Diagnosis and future therapies
Validating novel disease genes to enable diagnosis and treatment
One of our goals is to understand the genetic basis of disease. For many individuals and families, the cause of their condition remains unknown even after comprehensive genetic testing.
One example began when our collaborators identified changes in HMGCS1 in five people from four unrelated families with rigid spine syndrome but no known genetic cause. Rigid spine syndrome is a rare childhood-onset muscle disorder that can cause weakness, stiffness of the spine, scoliosis, and serious breathing difficulties.

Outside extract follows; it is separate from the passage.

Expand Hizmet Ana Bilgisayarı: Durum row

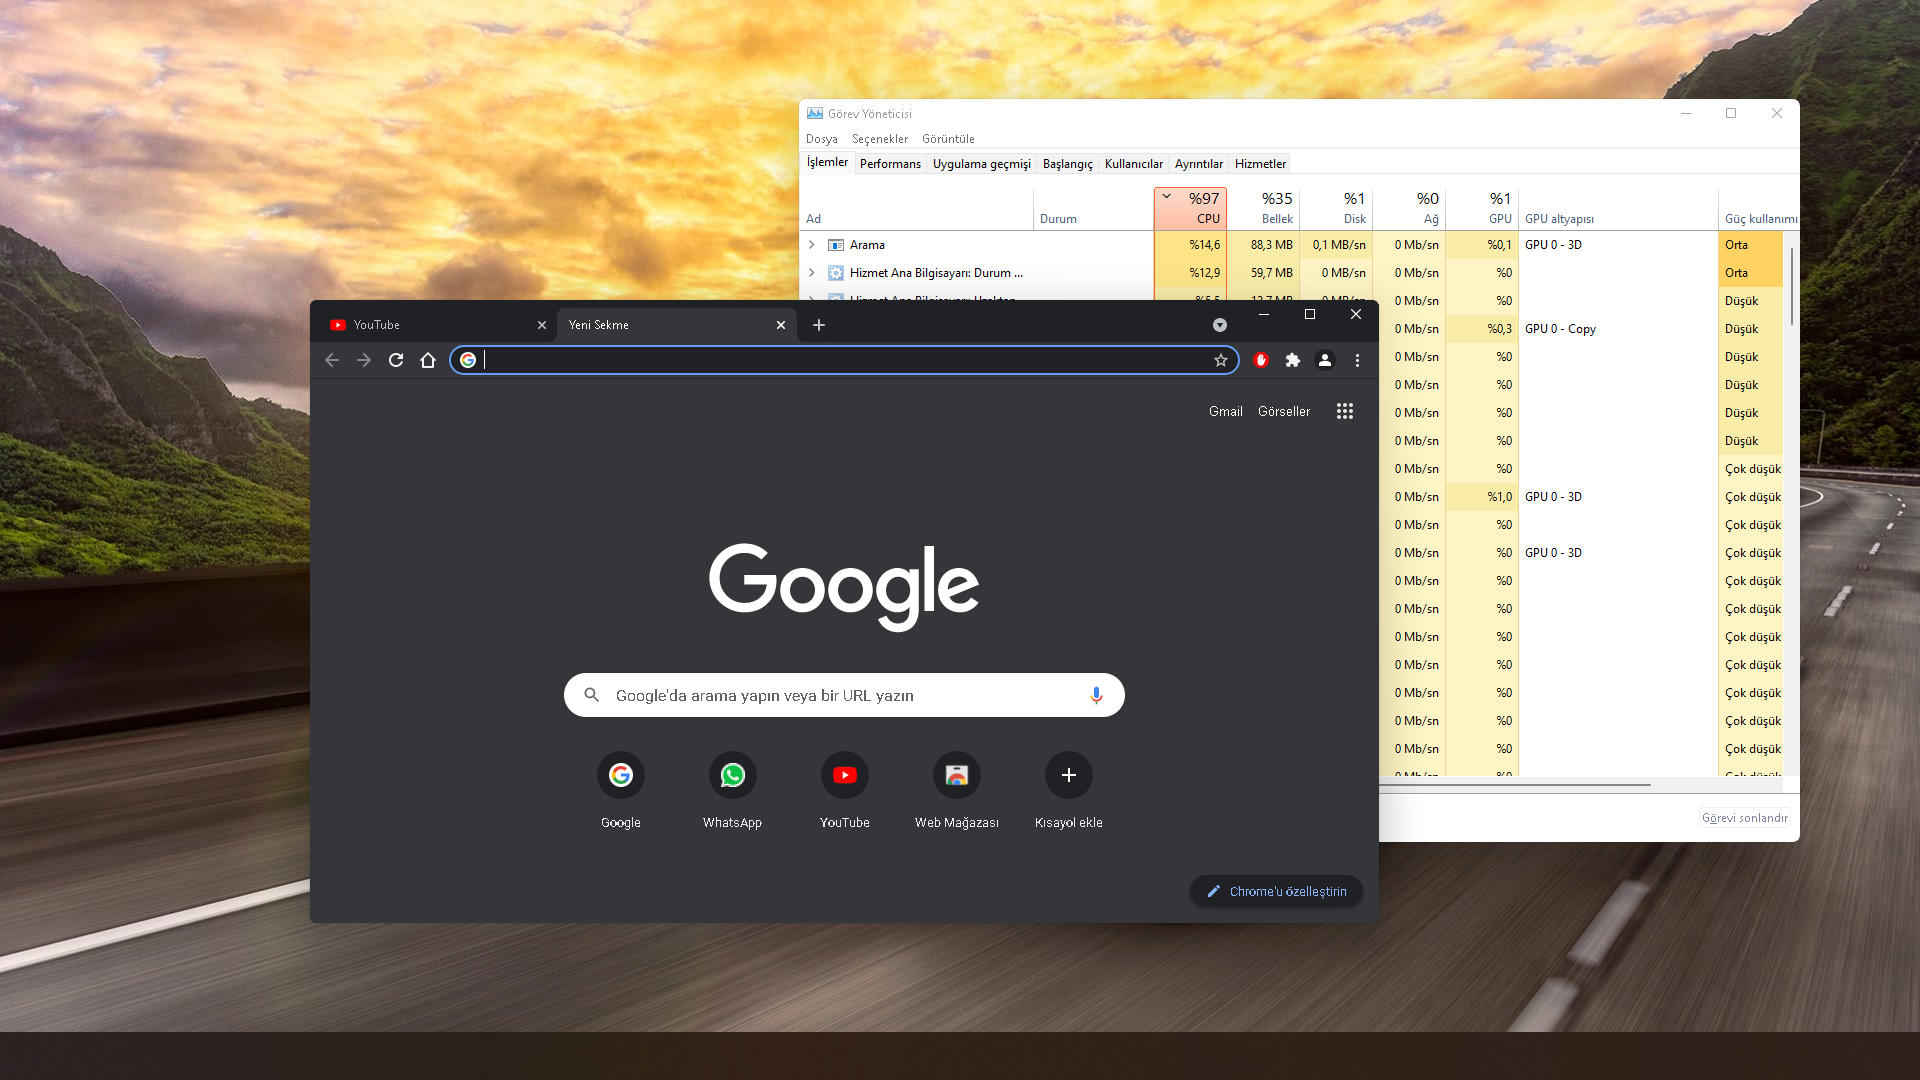[x=812, y=273]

We carried out the zebrafish studies needed to test whether these genetic changes disrupted gene function. Zebrafish lacking hmgcs1 developed severe early abnormalities, including greatly reduced movement and early death. Introducing normal human HMGCS1 restored these defects. In contrast, the HMGCS1 variants identified in affected individuals were much less effective at restoring normal development and movement.

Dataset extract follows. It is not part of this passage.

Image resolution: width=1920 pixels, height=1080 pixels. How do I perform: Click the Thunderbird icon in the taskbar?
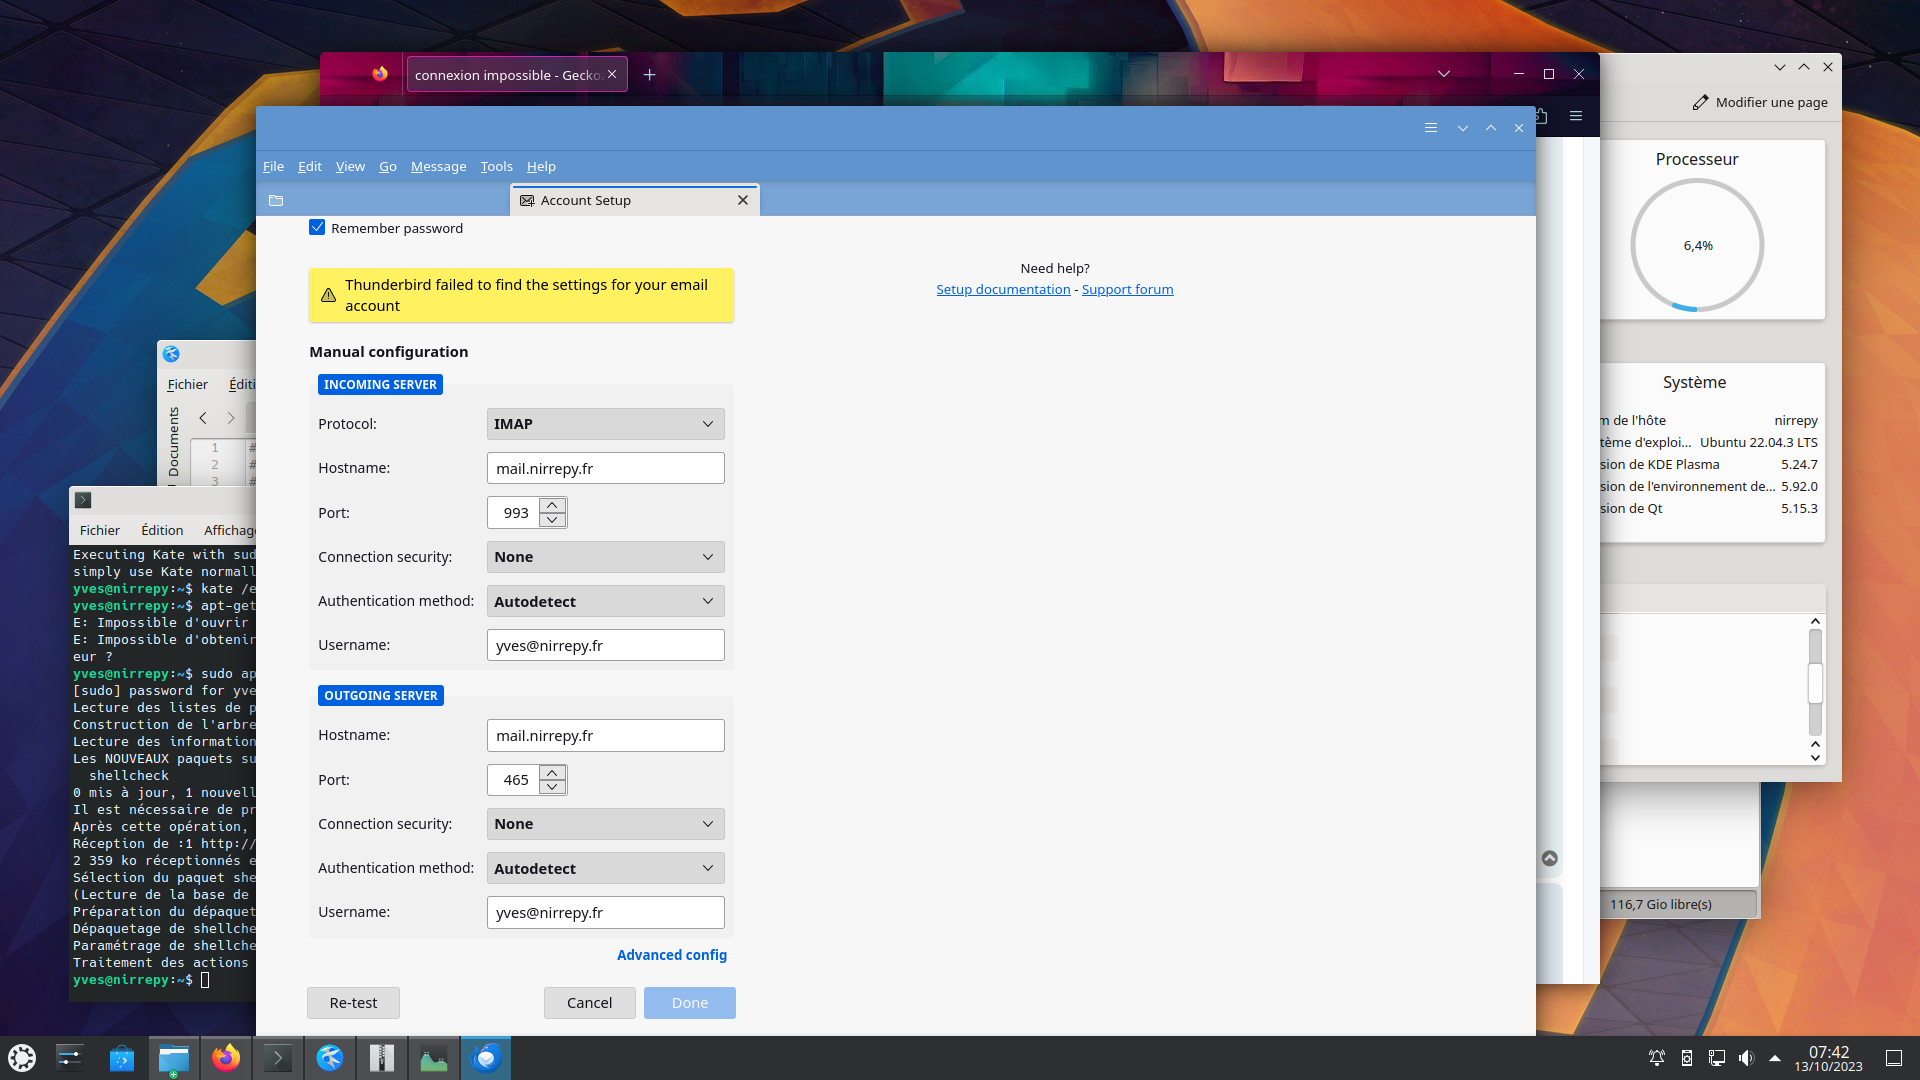tap(486, 1058)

This functional evidence was essential to confirm that the variants were disease-causing. It established HMGCS1 as a new disease gene, providing a genetic explanation for these families and a basis for diagnosis in future families with similar symptoms.
HMGCS1 is part of the mevalonate pathway, which produces molecules required for normal cell function. We then tested whether supplying mevalonic acid, a downstream product of this pathway, could improve the zebrafish phenotype. Treatment increased survival, reduced the severity of abnormalities, and improved swimming ability in the disease model.
Together, these results provide a new genetic diagnosis, a model for understanding the disease, and early evidence that a targeted therapeutic approach may be worth investigating further.
Publication: HMGCS1 variants cause rigid spine syndrome amenable to mevalonic acid treatment in an animal model, Brain.